第4話
そんなこともあり結局、学校が終わったら仲の良い友達と遊ぶこともなく、ライブハウスに行くことが日課になっていた。
今日ももちろんライブハウスに足を運ぶつもりだ。
もちろん仲の良い友人はいる。
大事なことなのでもう一度言う。仲の良い友人はいる。決してぼっちではない。
しかし部活動で忙しい友人を誘うことなんて、僕にはできなかった。
世の中は不平等だな、そう感じながら僕は時計を確認する。
この授業が終わったらすぐに教室を出られるように、今のうちに準備しておこう。
まだ授業中ではあるが、静かに机の中へ教科書類を仕舞う。机の中に教科書を置いていくと担任に怒られるが……。

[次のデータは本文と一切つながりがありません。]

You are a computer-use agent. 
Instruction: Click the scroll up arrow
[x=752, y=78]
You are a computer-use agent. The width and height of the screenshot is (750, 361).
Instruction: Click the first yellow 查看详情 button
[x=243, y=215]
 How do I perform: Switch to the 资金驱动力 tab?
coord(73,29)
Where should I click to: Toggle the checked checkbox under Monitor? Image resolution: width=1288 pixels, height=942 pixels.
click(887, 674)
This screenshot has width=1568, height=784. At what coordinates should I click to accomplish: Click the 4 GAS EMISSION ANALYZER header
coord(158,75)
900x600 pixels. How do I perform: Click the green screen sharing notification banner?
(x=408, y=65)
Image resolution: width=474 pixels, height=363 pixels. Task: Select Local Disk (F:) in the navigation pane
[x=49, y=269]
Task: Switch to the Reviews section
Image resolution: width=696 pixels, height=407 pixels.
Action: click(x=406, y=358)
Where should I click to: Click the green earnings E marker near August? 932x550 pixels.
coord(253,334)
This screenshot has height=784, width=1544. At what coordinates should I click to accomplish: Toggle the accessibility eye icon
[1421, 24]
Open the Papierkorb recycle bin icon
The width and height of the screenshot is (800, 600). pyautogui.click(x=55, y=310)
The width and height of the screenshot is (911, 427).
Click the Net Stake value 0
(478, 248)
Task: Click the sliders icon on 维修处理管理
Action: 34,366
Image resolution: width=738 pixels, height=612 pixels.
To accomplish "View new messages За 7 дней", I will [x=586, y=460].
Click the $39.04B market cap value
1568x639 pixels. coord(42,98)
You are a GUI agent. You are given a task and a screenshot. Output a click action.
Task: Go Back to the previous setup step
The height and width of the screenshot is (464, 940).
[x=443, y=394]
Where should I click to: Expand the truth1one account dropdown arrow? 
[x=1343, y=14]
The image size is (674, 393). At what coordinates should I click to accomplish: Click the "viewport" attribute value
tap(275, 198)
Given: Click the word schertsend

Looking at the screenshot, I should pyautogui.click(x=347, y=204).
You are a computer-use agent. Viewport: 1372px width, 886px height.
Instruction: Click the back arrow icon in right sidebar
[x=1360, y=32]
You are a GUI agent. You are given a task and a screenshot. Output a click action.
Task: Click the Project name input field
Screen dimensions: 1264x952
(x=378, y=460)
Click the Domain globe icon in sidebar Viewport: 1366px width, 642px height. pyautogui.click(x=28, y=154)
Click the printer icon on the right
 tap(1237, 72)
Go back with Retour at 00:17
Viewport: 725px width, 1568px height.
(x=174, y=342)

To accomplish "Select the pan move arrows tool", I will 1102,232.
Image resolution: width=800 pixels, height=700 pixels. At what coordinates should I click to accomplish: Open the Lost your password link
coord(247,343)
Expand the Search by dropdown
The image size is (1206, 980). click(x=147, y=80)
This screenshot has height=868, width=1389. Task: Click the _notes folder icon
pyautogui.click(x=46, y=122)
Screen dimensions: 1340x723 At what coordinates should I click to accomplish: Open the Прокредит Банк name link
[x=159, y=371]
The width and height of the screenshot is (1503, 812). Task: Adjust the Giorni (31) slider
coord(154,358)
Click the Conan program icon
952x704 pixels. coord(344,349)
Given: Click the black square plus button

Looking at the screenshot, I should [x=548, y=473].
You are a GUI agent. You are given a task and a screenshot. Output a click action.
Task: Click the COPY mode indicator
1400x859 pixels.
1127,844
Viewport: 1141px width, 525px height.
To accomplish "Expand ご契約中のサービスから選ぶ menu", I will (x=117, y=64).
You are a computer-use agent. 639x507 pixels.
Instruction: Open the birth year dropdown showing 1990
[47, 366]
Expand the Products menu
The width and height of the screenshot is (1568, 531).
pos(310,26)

それでも、ライブハウスに行くのに教科書類を持って行ってしまうと、荷物が多くなってしまい、どうしても邪魔になってしまう。苦渋の決断というやつだ。
本来、持ち帰るかロッカーに仕舞うのみ許可されているが、ロッカーに仕舞いに行く時間なんてない。
いちいち鍵を開け、教科書類を仕舞い、そして鍵を閉める。何気にそれが面倒で、何より時間がない。
最初から見る為に、どうしても授業が終了した瞬間に出る必要があるのだ。
少々、担任に申し訳ない気持ちはある、と思う。
常習犯は長時間の説教が待っていると聞いたことがある。しかし、自分で言うのもなんだが僕は頭が良い方だ。成績も上位を維持していて、先生からもそれなりに信頼されている。
こんな僕に時間を割くくらいなら、きっと他の連中を相手にするだろう。
いつも通り教科書類を仕舞い、早めに仕舞った僕に気付いた先生が僕を睨みつけてきた気がしたが、少し遅れて待ちに待った授業終了を告げるチャイムが鳴った。
クラスの委員長が終了の号令をしたので、僕は鞄を手に取り素早く教室を後にする。